There is certainly loads that UK politicians could learn. They might try to emulate the way that Obama’s team combined ruthless professionalism with social participation. Jack Lail outlines in his blog entry the clever ways that new technology was exploited to bring in new supporters and then harness their enthusiasm to win the primaries and the Presidential elections. He lists the five elements that worked:
- mobile text and email strategy
- YouTube and video
- customer databases
- be where the users are
- enable the communicty
Jack believes that these principles can be applied to the media as well as the politics. I agree.
But there is more. Obama’s online success was driven by a mixture of hard-nosed business acumen and amaterish enthusiasm and idealism. Obama won because he believed in the medium, but also because he had a message.
It is not enough for journalism to just go online. Hillary Clinton and John McCain both had websites and webteams. But they weren’t really online. They did not understand the need to let your digital activists have real responsibility. Don’t get me wrong. I don’t want to overclaim for the political impact of what the online Obama campaign achieved. His machine was still ruthlessly controlled from head office and there were no real policy impacts from his online cheerleaders. But overall it has created a network of people who have invested in his campaign and who will want to continue the relationship.
That is the lesson for UK media. Start the conversation online. But understand that once you take to all these new platforms and make all these new connections, things will change. People will expect more and you have to be ready to share power and deliver new rewards.
Hi Charlie,
Very interesting post. I think you are right to be cautious about over-claiming regarding the online impact.
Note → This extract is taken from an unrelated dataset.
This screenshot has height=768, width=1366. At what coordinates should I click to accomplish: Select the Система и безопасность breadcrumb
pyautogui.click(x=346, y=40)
We probably will never know the real answer. Obama’s online profile and activities could actually have hurt him more than it helped (ie, he could have won with an even greater margin with better online activities). For every online vote-generating success, there were videos of his preacher spewing venom, Obama stumbling without a teleprompter or Obama Girl (and others) perhaps emphasising his celebrity appeal more than his substance.
And… probably the most successful video on YouTube that put Obama in the mainstream headlines for the first time was the amazing ‘vote different / Apple / 1984’ video that Obama distanced himself from (the creator also resigned from his consulting firm). It was the video that I saw that made me want to learn more about Obama, but the candidate had very little to do with it and may have preferred for it not to have existed.
That being said — none of that should stop people from assessing from their own perspective whether Obama did a good online job or not. But his victory, I think, will invariably cloud most people’s perspectives to some degree. We are probably prone to assuming he did everything right because he won. Whereas I recall Howard Dean really brought the internet into campaigning, but he lost. So did Ron Paul.
Obama spent much more on TV and radio adverts than online advertising. As I wrote earlier today: Thanks to Ofcom he could not have done the same in the UK. So in more ways that one your final message is dead-on: ‘start the conversation online’.